Vinod explained that community media around the world has certain non-negotiable characteristics, which if watered-down and diluted, runs the risk that community media will lose its distinctive characteristics. These ‘non-negotiable principles’ are, according to Vinod, applicable across both the Western world and the global south. So, while the context may change, the need to represent people who are marginalised doesn’t change. Vinod explained that in his role of Chair of Community Media at Hyderabad University, it is his role to remind people as he travels around the world, that the purpose of community media is to support the voices of underrepresented people. According to Vinod, this is a universal need in which, as Nicholas Jankowski states, “community radio is meant to serve a local population, to encourage expression and participation, to ‘give voice to those without voices’ (Girard 1992, 13)” (Jankowski, 2003, p. 7).

The Toolkit focusses, then, on the working practices and principles of community radio, and while they are applicable across many other media forms and platforms, the general principles of self-determination, non-professionalism, and community relevance, mean that other forms of community media can be easily assimilated into the approach the toolkit takes to community-focussed communications. Radio retains it’s central importance for community communication, however, because it has a number of baked-in affordances that are unique to its characteristics as a broadcast platform.

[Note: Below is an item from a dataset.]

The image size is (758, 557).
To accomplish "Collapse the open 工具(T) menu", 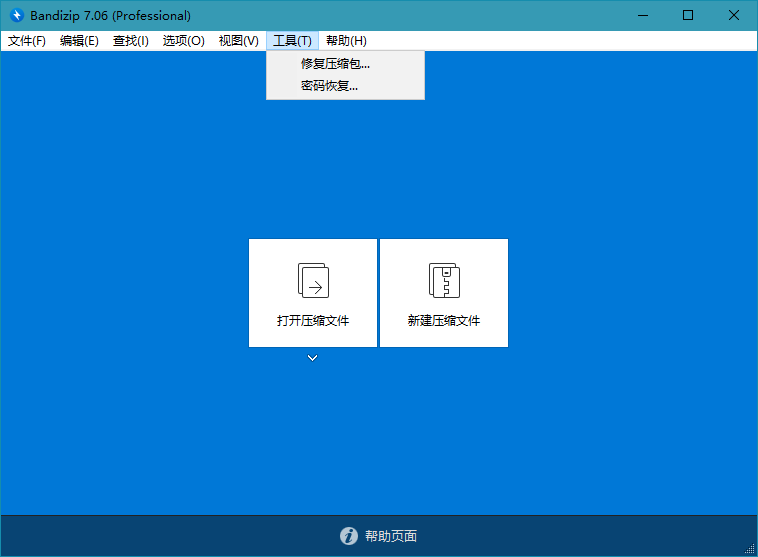I will (292, 41).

Put simply, radio is sound and voice oriented, thus avoiding the preoccupation with visual appearance that dominates much of mainstream media. Radio is also a broadcast media, which offers the possibility that those who listen are engaging in a common experience – one to many people across widespread geographic areas. Lastly, radio is said to be the most intimate medium because when done well, radio programming and content enables the establishing of deep relationships with listeners. As Kate Lacey explains

“At the heart of this relationship remains the advantage that radio has as a medium that enters the private sphere and that can be listened to while doing other things. It is especially well suited to reaching women who are potentially quite isolated in the home. It is also an intimate medium, well suited to the treatment of sensitive issues, the telling of stories and the building of communities, both real and imagined” (Kate Lacey in Crisell, 2004, p. 150).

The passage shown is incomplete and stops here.